━━━ PROVIDED INFORMATION
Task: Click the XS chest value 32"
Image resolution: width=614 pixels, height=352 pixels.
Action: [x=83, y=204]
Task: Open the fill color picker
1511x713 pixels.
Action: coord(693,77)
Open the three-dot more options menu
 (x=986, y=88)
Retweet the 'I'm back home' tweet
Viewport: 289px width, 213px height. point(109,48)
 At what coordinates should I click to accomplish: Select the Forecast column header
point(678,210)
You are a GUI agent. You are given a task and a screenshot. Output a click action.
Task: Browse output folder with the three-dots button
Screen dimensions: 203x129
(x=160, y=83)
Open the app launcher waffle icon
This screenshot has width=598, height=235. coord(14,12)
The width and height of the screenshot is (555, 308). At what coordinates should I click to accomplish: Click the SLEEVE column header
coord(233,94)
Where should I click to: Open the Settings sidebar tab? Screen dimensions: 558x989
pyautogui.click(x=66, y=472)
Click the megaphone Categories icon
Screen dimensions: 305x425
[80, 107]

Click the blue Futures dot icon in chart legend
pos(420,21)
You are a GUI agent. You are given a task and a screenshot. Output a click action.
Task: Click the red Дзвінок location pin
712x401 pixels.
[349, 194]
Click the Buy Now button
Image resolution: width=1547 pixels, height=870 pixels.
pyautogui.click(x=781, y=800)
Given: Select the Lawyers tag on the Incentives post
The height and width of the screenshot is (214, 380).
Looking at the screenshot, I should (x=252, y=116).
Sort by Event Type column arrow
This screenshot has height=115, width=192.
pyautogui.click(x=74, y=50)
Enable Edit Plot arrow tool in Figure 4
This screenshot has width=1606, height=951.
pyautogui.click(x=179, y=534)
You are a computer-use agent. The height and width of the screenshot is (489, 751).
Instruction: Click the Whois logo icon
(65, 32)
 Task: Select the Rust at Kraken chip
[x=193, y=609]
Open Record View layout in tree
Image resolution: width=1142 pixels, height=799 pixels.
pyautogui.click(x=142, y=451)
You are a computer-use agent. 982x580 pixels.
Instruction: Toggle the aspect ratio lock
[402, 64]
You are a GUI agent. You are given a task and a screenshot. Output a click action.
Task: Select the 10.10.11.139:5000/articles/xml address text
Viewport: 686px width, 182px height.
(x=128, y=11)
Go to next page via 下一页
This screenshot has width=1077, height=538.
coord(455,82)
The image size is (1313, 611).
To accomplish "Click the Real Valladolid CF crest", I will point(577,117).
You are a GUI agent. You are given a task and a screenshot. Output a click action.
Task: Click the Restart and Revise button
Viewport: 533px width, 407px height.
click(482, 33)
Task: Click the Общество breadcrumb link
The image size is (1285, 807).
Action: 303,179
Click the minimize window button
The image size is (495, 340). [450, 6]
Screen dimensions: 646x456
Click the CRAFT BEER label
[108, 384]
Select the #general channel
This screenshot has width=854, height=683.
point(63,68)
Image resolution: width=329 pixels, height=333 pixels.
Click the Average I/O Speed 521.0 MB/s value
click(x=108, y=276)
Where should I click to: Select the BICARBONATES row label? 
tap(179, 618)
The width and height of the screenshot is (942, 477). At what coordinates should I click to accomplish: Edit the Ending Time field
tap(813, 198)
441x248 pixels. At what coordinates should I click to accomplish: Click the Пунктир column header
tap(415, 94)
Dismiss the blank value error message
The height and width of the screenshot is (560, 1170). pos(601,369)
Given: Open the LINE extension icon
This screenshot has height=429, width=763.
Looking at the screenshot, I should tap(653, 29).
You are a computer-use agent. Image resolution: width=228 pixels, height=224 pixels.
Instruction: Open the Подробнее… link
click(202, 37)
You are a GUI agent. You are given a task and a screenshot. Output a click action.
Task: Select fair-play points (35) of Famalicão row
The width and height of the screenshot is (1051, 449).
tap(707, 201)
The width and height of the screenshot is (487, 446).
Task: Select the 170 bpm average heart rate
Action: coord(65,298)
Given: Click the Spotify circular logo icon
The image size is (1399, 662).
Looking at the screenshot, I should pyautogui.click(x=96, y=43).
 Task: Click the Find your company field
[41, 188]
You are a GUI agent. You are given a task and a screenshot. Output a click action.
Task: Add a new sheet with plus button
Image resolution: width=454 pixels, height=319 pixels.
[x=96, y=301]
━━━━━━
PROBLEM TO WORK ON →
Render the lines above as a Markdown table with the columns No. and Line, numbering each row and omitting blank lines.

ANSWER TO THIS TASK →
| No. | Line |
|---|---|
| 1 | Task: Click the XS chest value 32" |
| 2 | Image resolution: width=614 pixels, height=352 pixels. |
| 3 | Action: [x=83, y=204] |
| 4 | Task: Open the fill color picker |
| 5 | 1511x713 pixels. |
| 6 | Action: coord(693,77) |
| 7 | Open the three-dot more options menu |
| 8 |  (x=986, y=88) |
| 9 | Retweet the 'I'm back home' tweet |
| 10 | Viewport: 289px width, 213px height. point(109,48) |
| 11 |  At what coordinates should I click to accomplish: Select the Forecast column header |
| 12 | point(678,210) |
| 13 | You are a GUI agent. You are given a task and a screenshot. Output a click action. |
| 14 | Task: Browse output folder with the three-dots button |
| 15 | Screen dimensions: 203x129 |
| 16 | (x=160, y=83) |
| 17 | Open the app launcher waffle icon |
| 18 | This screenshot has width=598, height=235. coord(14,12) |
| 19 | The width and height of the screenshot is (555, 308). At what coordinates should I click to accomplish: Click the SLEEVE column header |
| 20 | coord(233,94) |
| 21 | Where should I click to: Open the Settings sidebar tab? Screen dimensions: 558x989 |
| 22 | pyautogui.click(x=66, y=472) |
| 23 | Click the megaphone Categories icon |
| 24 | Screen dimensions: 305x425 |
| 25 | [80, 107] |
| 26 | Click the blue Futures dot icon in chart legend |
| 27 | pos(420,21) |
| 28 | You are a GUI agent. You are given a task and a screenshot. Output a click action. |
| 29 | Task: Click the red Дзвінок location pin |
| 30 | 712x401 pixels. |
| 31 | [349, 194] |
| 32 | Click the Buy Now button |
| 33 | Image resolution: width=1547 pixels, height=870 pixels. |
| 34 | pyautogui.click(x=781, y=800) |
| 35 | Given: Select the Lawyers tag on the Incentives post |
| 36 | The height and width of the screenshot is (214, 380). |
| 37 | Looking at the screenshot, I should (x=252, y=116). |
| 38 | Sort by Event Type column arrow |
| 39 | This screenshot has height=115, width=192. |
| 40 | pyautogui.click(x=74, y=50) |
| 41 | Enable Edit Plot arrow tool in Figure 4 |
| 42 | This screenshot has width=1606, height=951. |
| 43 | pyautogui.click(x=179, y=534) |
| 44 | You are a computer-use agent. The height and width of the screenshot is (489, 751). |
| 45 | Instruction: Click the Whois logo icon |
| 46 | (65, 32) |
| 47 |  Task: Select the Rust at Kraken chip |
| 48 | [x=193, y=609] |
| 49 | Open Record View layout in tree |
| 50 | Image resolution: width=1142 pixels, height=799 pixels. |
| 51 | pyautogui.click(x=142, y=451) |
| 52 | You are a computer-use agent. 982x580 pixels. |
| 53 | Instruction: Toggle the aspect ratio lock |
| 54 | [402, 64] |
| 55 | You are a GUI agent. You are given a task and a screenshot. Output a click action. |
| 56 | Task: Select the 10.10.11.139:5000/articles/xml address text |
| 57 | Viewport: 686px width, 182px height. |
| 58 | (x=128, y=11) |
| 59 | Go to next page via 下一页 |
| 60 | This screenshot has width=1077, height=538. |
| 61 | coord(455,82) |
| 62 | The image size is (1313, 611). |
| 63 | To accomplish "Click the Real Valladolid CF crest", I will point(577,117). |
| 64 | You are a GUI agent. You are given a task and a screenshot. Output a click action. |
| 65 | Task: Click the Restart and Revise button |
| 66 | Viewport: 533px width, 407px height. |
| 67 | click(482, 33) |
| 68 | Task: Click the Общество breadcrumb link |
| 69 | The image size is (1285, 807). |
| 70 | Action: 303,179 |
| 71 | Click the minimize window button |
| 72 | The image size is (495, 340). [450, 6] |
| 73 | Screen dimensions: 646x456 |
| 74 | Click the CRAFT BEER label |
| 75 | [108, 384] |
| 76 | Select the #general channel |
| 77 | This screenshot has width=854, height=683. |
| 78 | point(63,68) |
| 79 | Image resolution: width=329 pixels, height=333 pixels. |
| 80 | Click the Average I/O Speed 521.0 MB/s value |
| 81 | click(x=108, y=276) |
| 82 | Where should I click to: Select the BICARBONATES row label?  |
| 83 | tap(179, 618) |
| 84 | The width and height of the screenshot is (942, 477). At what coordinates should I click to accomplish: Edit the Ending Time field |
| 85 | tap(813, 198) |
| 86 | 441x248 pixels. At what coordinates should I click to accomplish: Click the Пунктир column header |
| 87 | tap(415, 94) |
| 88 | Dismiss the blank value error message |
| 89 | The height and width of the screenshot is (560, 1170). pos(601,369) |
| 90 | Given: Open the LINE extension icon |
| 91 | This screenshot has height=429, width=763. |
| 92 | Looking at the screenshot, I should tap(653, 29). |
| 93 | You are a computer-use agent. Image resolution: width=228 pixels, height=224 pixels. |
| 94 | Instruction: Open the Подробнее… link |
| 95 | click(202, 37) |
| 96 | You are a GUI agent. You are given a task and a screenshot. Output a click action. |
| 97 | Task: Select fair-play points (35) of Famalicão row |
| 98 | The width and height of the screenshot is (1051, 449). |
| 99 | tap(707, 201) |
| 100 | The width and height of the screenshot is (487, 446). |
| 101 | Task: Select the 170 bpm average heart rate |
| 102 | Action: coord(65,298) |
| 103 | Given: Click the Spotify circular logo icon |
| 104 | The image size is (1399, 662). |
| 105 | Looking at the screenshot, I should pyautogui.click(x=96, y=43). |
| 106 |  Task: Click the Find your company field |
| 107 | [41, 188] |
| 108 | You are a GUI agent. You are given a task and a screenshot. Output a click action. |
| 109 | Task: Add a new sheet with plus button |
| 110 | Image resolution: width=454 pixels, height=319 pixels. |
| 111 | [x=96, y=301] |